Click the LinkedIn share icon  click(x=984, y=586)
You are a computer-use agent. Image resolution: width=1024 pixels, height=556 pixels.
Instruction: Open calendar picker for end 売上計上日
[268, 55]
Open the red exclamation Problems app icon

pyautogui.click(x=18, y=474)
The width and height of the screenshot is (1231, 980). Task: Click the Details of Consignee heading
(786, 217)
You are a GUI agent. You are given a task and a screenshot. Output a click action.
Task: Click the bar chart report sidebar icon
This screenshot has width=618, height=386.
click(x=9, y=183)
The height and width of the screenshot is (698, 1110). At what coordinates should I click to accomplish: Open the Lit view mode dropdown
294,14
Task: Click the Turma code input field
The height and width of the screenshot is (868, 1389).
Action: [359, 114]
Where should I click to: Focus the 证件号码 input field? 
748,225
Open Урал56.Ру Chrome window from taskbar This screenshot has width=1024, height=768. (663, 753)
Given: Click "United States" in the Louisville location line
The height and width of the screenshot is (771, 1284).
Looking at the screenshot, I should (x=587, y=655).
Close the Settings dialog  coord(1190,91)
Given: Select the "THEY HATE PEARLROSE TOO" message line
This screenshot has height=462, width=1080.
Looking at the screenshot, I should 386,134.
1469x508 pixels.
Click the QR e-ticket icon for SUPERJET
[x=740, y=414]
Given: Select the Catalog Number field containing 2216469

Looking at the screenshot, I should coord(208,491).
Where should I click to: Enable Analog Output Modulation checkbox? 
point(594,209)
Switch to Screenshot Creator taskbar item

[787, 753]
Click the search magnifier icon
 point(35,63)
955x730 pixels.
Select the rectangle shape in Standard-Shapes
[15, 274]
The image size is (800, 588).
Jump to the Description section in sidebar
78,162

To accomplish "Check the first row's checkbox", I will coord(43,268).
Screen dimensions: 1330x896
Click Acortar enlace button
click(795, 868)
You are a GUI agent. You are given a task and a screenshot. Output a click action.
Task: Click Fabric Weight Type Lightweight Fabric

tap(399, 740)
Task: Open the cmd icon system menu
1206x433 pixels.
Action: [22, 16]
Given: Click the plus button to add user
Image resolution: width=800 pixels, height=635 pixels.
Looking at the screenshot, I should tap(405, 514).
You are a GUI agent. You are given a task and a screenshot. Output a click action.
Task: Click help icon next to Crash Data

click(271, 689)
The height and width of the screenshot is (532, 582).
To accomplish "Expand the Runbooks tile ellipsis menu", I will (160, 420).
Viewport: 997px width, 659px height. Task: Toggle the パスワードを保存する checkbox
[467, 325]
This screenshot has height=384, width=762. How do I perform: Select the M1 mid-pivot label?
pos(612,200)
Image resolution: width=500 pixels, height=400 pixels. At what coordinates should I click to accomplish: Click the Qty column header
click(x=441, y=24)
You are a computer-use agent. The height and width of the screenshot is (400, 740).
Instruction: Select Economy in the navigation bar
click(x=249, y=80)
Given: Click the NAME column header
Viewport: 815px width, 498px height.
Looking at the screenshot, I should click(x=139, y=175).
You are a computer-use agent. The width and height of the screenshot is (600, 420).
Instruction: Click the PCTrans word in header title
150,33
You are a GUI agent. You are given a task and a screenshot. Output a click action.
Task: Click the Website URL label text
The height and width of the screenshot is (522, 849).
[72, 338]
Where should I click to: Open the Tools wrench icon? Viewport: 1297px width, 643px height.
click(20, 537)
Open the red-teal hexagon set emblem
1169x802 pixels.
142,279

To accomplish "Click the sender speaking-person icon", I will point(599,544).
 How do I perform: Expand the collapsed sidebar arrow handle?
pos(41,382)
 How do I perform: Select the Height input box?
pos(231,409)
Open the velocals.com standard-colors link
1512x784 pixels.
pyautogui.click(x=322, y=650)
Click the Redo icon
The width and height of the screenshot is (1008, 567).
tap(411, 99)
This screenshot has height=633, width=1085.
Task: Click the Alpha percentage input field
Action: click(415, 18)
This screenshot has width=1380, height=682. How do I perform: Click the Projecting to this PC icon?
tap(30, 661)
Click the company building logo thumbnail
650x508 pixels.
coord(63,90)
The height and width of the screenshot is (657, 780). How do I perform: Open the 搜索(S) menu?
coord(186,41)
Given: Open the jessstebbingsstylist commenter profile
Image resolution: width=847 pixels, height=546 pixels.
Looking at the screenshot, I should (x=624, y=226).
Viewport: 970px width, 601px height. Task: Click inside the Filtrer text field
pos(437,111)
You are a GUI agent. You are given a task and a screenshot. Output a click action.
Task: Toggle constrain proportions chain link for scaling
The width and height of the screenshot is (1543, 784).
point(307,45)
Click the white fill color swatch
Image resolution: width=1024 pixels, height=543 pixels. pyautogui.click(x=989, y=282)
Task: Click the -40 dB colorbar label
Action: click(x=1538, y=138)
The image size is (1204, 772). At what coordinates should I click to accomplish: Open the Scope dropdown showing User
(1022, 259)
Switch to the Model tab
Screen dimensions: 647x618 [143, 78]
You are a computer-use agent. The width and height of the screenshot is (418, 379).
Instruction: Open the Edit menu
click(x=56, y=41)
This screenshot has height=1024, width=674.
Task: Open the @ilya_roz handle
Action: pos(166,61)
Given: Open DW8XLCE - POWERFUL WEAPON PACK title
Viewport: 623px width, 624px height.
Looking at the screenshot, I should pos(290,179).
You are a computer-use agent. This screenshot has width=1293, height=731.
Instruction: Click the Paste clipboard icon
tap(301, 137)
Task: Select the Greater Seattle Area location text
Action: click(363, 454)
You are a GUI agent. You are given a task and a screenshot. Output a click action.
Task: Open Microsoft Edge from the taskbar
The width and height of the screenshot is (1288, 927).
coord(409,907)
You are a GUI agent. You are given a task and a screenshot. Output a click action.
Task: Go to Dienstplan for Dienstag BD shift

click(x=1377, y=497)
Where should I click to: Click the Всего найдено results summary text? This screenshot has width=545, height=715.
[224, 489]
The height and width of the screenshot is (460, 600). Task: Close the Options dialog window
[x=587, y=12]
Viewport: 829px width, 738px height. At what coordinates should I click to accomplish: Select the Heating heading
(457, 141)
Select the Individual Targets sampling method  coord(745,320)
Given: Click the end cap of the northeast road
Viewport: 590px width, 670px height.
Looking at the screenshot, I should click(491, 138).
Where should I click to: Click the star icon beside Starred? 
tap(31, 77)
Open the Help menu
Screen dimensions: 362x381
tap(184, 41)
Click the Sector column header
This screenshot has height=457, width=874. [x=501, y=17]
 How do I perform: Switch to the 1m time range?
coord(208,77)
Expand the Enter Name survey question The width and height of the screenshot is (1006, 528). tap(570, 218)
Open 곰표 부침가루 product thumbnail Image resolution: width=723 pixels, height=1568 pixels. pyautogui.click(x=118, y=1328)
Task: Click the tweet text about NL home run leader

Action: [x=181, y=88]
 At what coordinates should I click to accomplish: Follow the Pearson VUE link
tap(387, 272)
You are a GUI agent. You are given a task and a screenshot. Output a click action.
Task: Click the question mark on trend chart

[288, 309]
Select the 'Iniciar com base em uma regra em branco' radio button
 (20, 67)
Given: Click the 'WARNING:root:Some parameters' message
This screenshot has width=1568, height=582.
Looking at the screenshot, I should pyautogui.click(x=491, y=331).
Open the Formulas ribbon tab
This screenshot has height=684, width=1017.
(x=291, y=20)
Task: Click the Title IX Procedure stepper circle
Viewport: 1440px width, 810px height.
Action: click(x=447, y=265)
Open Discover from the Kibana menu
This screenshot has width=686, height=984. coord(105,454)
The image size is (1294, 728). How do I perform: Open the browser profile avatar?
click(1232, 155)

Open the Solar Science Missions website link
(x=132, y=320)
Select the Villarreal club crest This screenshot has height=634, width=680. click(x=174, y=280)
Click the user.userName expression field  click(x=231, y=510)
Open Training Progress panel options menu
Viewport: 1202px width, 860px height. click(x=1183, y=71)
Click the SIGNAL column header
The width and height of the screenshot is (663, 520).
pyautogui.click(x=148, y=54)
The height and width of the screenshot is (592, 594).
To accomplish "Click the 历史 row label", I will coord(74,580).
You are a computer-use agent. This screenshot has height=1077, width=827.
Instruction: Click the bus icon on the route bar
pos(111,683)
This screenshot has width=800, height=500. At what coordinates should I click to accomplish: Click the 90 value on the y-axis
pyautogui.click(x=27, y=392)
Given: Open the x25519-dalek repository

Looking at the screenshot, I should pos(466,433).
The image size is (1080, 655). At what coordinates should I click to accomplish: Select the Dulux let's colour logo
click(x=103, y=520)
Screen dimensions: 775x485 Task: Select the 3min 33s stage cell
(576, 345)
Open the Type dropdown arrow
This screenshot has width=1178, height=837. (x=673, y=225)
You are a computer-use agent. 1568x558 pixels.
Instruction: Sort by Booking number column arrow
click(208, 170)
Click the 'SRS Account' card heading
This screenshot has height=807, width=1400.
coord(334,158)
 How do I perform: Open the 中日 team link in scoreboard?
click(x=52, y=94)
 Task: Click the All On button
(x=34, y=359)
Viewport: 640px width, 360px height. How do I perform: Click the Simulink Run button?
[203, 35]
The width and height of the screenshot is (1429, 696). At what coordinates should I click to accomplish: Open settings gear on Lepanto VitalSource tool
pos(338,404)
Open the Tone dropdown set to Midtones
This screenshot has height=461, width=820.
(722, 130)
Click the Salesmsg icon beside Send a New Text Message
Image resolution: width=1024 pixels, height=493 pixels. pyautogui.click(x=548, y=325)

TASK TO CARRY OUT> Return exactly the lines above from the line that has "Select the Villarreal" through the line that has "The height and width of the screenshot is (592, 594).", inclusive, and nothing else.

RESULT>
Select the Villarreal club crest This screenshot has height=634, width=680. click(x=174, y=280)
Click the user.userName expression field  click(x=231, y=510)
Open Training Progress panel options menu
Viewport: 1202px width, 860px height. click(x=1183, y=71)
Click the SIGNAL column header
The width and height of the screenshot is (663, 520).
pyautogui.click(x=148, y=54)
The height and width of the screenshot is (592, 594).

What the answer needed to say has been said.